[START Exercise material]
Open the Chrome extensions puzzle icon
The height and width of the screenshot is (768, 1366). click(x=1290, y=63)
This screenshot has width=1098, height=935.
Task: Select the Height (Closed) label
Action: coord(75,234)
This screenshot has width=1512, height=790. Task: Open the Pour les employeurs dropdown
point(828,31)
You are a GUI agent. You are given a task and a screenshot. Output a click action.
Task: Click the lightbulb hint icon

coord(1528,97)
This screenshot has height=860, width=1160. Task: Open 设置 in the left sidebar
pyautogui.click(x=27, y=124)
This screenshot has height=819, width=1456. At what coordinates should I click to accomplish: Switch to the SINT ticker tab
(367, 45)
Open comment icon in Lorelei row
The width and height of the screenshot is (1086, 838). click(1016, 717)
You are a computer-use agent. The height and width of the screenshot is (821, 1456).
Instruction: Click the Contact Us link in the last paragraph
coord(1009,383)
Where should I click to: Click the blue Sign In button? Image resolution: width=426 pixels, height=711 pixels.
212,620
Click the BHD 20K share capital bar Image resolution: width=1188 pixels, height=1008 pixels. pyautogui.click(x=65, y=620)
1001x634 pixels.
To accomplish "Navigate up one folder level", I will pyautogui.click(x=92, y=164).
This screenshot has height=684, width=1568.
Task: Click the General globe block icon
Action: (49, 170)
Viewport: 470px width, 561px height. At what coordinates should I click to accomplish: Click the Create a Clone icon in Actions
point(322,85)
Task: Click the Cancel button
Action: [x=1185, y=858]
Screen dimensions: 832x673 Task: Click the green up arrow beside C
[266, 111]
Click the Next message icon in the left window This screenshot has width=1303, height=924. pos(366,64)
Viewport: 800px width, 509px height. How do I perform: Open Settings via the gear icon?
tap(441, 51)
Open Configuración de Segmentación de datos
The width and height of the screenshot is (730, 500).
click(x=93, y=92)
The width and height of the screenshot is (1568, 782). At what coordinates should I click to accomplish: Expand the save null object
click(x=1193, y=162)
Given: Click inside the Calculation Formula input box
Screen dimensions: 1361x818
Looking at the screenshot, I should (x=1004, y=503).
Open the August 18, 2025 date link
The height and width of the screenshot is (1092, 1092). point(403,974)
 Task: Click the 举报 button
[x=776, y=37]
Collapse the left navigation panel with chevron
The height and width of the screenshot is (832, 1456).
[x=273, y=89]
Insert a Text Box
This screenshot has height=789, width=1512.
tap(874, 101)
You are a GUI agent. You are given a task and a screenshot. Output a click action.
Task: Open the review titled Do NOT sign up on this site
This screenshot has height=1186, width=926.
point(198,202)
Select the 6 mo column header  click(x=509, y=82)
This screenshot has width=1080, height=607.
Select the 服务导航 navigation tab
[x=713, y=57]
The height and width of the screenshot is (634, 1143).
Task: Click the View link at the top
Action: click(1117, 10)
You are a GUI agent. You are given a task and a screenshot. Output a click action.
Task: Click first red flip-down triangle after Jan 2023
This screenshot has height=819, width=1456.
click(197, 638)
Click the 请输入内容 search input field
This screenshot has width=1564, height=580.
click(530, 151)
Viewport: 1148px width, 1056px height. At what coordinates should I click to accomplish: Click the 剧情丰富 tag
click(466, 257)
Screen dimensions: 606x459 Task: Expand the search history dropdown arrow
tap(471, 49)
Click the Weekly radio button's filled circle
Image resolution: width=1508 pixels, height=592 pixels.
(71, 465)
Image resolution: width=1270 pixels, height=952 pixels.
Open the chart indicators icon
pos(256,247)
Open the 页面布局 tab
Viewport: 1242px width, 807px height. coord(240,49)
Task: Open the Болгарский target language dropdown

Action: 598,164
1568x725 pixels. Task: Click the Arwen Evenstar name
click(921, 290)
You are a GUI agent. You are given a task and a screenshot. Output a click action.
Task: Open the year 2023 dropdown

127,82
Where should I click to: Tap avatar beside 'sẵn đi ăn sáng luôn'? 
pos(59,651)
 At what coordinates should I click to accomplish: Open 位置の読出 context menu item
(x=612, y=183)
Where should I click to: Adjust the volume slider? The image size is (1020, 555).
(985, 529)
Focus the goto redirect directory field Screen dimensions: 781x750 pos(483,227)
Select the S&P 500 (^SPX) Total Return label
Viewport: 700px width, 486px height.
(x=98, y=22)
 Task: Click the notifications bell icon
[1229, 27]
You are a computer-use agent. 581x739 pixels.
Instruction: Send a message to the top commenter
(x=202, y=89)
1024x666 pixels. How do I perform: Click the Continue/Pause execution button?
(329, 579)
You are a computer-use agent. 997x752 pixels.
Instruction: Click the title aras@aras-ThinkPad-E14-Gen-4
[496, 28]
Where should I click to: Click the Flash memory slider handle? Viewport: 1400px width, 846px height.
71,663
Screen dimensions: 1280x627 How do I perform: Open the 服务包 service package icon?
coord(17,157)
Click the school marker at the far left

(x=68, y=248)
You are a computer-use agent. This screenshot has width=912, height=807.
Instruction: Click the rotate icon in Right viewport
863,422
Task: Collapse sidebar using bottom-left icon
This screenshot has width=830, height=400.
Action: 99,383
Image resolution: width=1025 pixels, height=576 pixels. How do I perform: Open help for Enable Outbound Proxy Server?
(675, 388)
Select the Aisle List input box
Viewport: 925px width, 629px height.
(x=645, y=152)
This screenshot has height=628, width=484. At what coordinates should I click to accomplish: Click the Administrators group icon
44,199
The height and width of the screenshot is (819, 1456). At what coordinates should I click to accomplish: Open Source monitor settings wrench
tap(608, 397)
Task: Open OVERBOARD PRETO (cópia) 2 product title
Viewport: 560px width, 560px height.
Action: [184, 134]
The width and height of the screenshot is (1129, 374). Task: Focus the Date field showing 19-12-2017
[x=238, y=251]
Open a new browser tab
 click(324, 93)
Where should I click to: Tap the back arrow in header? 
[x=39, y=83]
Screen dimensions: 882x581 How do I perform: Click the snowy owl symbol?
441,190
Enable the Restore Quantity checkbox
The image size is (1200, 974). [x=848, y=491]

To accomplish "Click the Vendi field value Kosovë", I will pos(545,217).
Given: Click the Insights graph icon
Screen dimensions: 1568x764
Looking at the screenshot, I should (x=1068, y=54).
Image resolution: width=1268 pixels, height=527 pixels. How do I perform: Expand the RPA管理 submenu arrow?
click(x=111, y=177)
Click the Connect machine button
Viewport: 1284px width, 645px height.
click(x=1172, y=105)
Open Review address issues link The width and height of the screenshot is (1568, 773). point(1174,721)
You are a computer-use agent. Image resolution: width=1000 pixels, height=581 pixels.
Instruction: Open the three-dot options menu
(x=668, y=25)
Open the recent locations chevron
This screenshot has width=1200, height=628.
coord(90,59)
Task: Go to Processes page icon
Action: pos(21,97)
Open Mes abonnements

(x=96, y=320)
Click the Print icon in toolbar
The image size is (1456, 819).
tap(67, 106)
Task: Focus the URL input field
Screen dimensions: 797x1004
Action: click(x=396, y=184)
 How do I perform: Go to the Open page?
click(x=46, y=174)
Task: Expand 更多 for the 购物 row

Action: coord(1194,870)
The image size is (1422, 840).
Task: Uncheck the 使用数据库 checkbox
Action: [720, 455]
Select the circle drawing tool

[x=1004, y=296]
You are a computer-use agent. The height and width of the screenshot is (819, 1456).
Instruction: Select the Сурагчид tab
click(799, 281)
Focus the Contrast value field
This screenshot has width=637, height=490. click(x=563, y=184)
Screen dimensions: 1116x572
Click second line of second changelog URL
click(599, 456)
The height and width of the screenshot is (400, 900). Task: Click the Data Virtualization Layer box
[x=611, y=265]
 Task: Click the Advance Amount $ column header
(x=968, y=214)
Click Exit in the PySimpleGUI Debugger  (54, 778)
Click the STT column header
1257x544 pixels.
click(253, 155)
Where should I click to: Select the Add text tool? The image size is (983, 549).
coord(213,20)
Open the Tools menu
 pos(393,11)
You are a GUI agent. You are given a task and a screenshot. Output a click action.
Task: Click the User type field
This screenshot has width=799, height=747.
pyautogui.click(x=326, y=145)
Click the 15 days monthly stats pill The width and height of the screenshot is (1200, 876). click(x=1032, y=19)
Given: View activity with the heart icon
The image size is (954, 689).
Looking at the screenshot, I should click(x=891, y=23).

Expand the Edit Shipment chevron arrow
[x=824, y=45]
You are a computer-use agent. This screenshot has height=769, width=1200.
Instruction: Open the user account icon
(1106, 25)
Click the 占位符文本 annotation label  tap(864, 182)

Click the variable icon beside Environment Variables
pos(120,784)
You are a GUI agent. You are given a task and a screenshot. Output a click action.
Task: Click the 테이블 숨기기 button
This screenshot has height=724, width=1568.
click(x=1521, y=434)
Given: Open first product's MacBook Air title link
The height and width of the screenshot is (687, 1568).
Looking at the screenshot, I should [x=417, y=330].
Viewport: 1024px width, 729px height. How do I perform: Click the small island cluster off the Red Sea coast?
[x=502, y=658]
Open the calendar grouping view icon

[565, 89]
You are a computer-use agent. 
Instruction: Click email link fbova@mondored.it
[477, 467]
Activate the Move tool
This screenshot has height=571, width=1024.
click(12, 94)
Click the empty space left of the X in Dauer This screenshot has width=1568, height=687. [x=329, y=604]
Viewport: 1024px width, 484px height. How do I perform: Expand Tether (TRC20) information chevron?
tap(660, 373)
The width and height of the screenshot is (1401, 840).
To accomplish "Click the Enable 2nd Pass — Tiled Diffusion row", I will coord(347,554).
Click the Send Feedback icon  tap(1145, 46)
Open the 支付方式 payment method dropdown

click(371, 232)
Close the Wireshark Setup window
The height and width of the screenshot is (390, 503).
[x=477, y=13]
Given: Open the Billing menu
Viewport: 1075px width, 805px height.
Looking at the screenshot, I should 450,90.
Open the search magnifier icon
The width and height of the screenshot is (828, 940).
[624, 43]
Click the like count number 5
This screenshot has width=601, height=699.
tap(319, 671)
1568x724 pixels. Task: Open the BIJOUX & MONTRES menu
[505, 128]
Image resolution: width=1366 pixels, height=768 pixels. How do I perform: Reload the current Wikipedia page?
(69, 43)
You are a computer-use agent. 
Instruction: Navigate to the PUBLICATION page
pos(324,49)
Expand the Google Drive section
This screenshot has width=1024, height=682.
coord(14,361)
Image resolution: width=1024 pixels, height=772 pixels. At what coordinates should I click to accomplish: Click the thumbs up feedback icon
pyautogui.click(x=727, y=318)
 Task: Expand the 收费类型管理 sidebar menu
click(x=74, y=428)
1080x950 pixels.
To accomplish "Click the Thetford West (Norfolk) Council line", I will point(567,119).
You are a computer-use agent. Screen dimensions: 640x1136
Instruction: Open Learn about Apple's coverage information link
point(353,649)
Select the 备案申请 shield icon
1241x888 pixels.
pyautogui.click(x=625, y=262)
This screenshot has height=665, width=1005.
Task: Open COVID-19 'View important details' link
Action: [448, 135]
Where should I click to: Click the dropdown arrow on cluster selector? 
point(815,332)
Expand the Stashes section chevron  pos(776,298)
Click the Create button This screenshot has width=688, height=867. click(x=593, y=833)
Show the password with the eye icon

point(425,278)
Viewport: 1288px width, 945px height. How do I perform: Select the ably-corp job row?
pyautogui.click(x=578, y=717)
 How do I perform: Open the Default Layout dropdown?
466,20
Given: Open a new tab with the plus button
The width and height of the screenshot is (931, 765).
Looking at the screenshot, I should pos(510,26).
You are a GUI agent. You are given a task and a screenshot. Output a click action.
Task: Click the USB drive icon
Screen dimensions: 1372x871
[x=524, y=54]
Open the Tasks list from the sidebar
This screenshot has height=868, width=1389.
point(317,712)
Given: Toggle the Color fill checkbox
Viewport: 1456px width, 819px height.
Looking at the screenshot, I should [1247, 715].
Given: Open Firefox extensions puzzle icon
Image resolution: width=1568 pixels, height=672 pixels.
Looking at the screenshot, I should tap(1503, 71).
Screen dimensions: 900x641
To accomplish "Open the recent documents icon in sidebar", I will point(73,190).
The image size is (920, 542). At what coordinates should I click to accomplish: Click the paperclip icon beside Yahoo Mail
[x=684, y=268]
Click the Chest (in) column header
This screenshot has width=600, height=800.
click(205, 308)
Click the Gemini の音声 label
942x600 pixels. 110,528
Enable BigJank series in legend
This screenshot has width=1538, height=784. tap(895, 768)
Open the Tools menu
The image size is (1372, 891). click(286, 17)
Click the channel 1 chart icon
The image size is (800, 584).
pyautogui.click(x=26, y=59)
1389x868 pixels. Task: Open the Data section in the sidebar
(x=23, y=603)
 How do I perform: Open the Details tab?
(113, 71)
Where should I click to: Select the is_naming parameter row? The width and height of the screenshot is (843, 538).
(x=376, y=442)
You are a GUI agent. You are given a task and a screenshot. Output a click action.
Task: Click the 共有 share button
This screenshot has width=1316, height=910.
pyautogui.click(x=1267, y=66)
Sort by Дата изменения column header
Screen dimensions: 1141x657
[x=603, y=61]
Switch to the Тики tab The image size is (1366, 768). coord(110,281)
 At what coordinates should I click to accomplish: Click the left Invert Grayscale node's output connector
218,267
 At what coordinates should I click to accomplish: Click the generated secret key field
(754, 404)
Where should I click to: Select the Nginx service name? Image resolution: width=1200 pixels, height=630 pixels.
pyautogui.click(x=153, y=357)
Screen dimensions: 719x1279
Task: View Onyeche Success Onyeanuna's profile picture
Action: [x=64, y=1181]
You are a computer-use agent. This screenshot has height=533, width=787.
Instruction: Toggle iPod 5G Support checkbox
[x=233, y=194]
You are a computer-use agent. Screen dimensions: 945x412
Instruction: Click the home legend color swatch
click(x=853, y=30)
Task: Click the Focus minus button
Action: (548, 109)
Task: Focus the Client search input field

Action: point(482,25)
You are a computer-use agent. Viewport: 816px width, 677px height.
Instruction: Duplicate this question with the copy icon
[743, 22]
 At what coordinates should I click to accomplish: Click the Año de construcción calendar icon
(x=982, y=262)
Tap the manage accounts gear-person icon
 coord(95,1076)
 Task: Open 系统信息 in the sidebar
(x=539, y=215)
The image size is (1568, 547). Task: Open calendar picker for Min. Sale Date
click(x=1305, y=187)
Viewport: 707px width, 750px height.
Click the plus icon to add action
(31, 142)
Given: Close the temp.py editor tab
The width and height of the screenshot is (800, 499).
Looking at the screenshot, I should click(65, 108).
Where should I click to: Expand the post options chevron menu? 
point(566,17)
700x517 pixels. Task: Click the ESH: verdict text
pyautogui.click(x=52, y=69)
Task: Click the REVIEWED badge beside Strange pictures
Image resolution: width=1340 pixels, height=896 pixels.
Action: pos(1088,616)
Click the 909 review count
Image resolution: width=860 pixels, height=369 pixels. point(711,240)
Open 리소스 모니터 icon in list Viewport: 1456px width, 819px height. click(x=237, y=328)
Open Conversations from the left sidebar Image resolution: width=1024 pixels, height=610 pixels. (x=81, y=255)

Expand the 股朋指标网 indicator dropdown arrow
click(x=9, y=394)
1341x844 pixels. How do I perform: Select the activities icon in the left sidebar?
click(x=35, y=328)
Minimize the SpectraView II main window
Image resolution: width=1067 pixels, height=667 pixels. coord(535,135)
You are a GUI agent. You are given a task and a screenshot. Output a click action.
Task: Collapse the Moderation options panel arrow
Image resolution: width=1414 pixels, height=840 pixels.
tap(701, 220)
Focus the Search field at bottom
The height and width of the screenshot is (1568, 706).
[END Exercise material]
(Problem) Pull out every line in the rows above that contains the word "Focus", and copy each one.

(The result)
Focus the goto redirect directory field Screen dimensions: 781x750 pos(483,227)
The width and height of the screenshot is (1129, 374). Task: Focus the Date field showing 19-12-2017
Task: Focus the URL input field
Focus the Contrast value field
Task: Click the Focus minus button
Task: Focus the Client search input field
Focus the Search field at bottom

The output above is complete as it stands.